Photothermal and pH-stimuli-responsive mesoporous silica nanoparticles drug delivery system for targeting the tumor cells.

To improve the precision of cancer therapy, multi-stimuli responsiveness and targeted, controllable drug release are essential components. In this study, we designed an intelligent drug delivery system that integrates chemotherapy and photothermal therapy with pH- and photothermal-sensitive controlled drug release capabilities. This system encapsulates CuS nanoparticles and a model drug Metformin (Met) within Mesoporous Silica Nanoparticles (MSN), which are subsequently coated with a thin layer of Polydopamine (PDA) to enhance multiple photothermal conversion functions. Met, widely recognized for its role in treating type 2 diabetes, has been shown to possess anti-tumor properties. Consequently, it was chosen as the model drug encapsulated within the mesoporous silica nanoparticles.
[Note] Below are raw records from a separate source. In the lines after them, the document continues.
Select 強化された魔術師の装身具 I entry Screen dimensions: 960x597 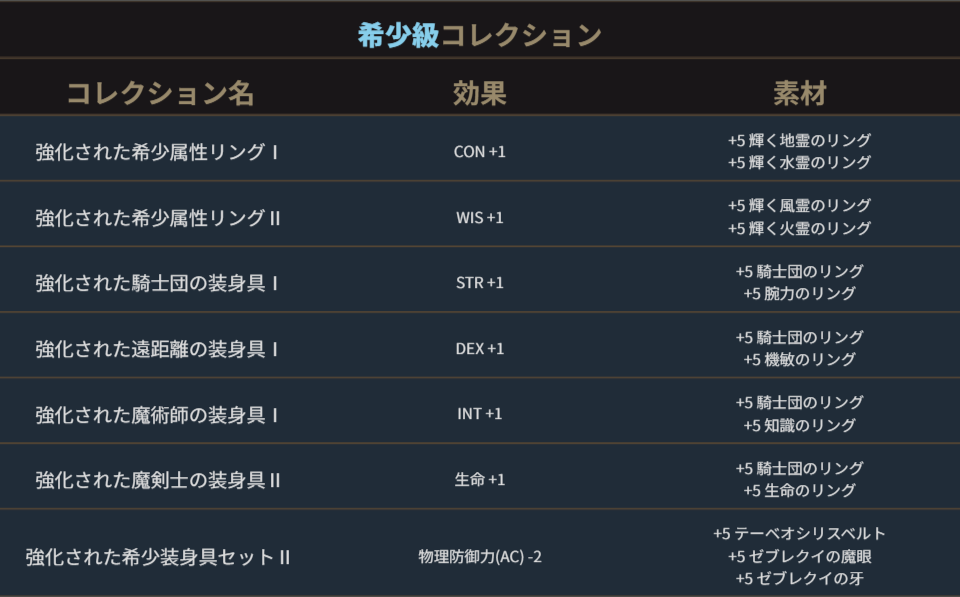point(157,414)
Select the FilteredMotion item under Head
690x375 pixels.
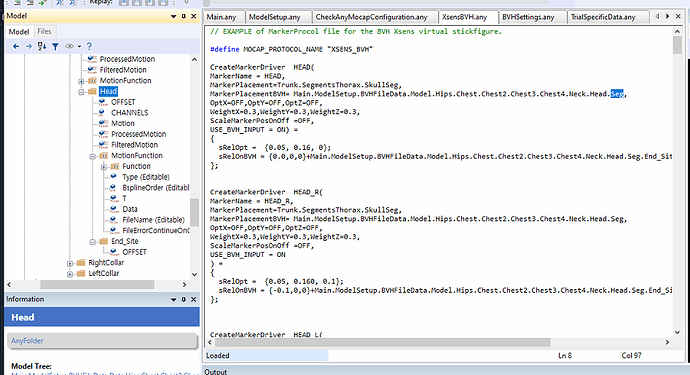tap(134, 145)
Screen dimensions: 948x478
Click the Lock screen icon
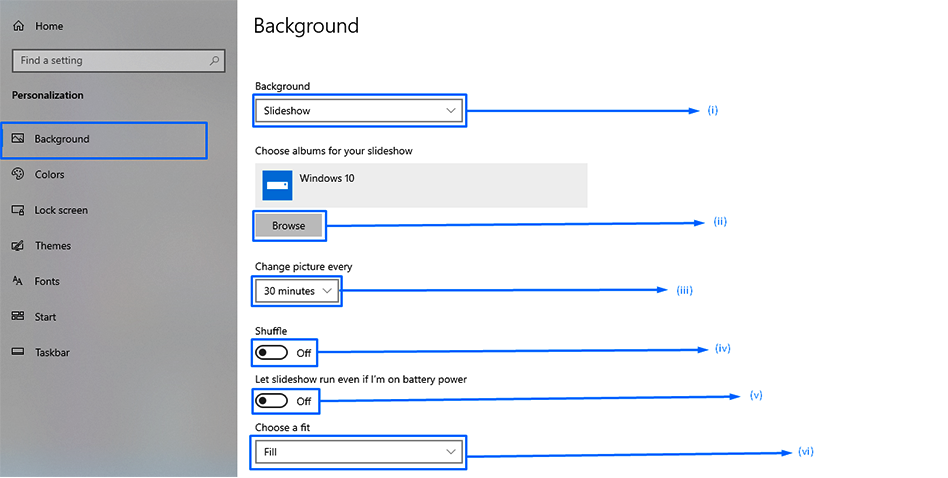click(x=17, y=210)
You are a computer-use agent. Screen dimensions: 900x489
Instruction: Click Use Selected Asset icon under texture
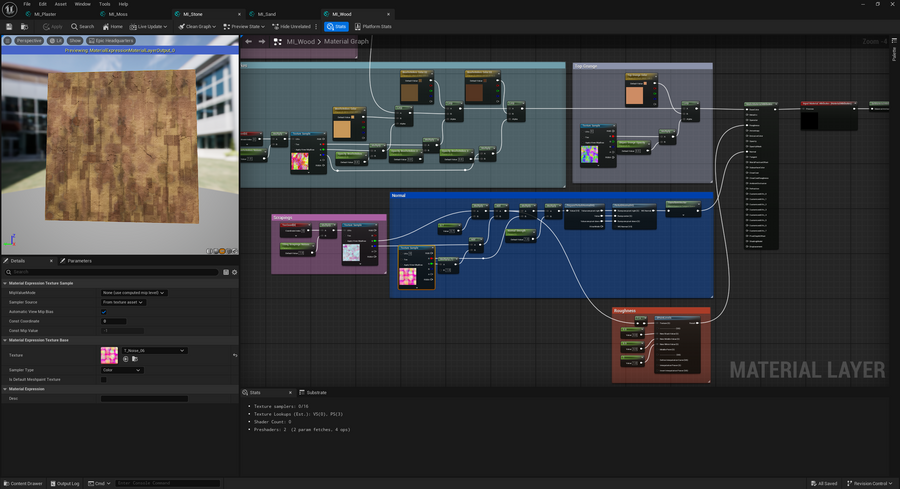point(125,359)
Our investigation about the drug release behavior demonstrated that the PDA coating on MSN not only mitigates the initial burst release of metformin but also facilitates sustained, pH- and thermally-responsive release at pH 6.5, achieving a cumulative release of 67.1% by the tenth day. Furthermore, the PDA modification significantly improves the photothermal conversion performance and stability of CuS@MSN. The photothermal conversion efficiency (PCE) of CuS@MSN and CuS@MSN@PDA (CMP) were measured at 42.7% and 59.9%, respectively. Additionally, on the 28th day post-tumor resection, the met@CMP group exhibited an 80% lower tumor recurrence rate compared to the met group alone. This research highlights the substantial potential of intelligent CMP nanoparticles for multi-stimuli responsive, precise chemo-photothermal synergistic therapy in cancer treatment.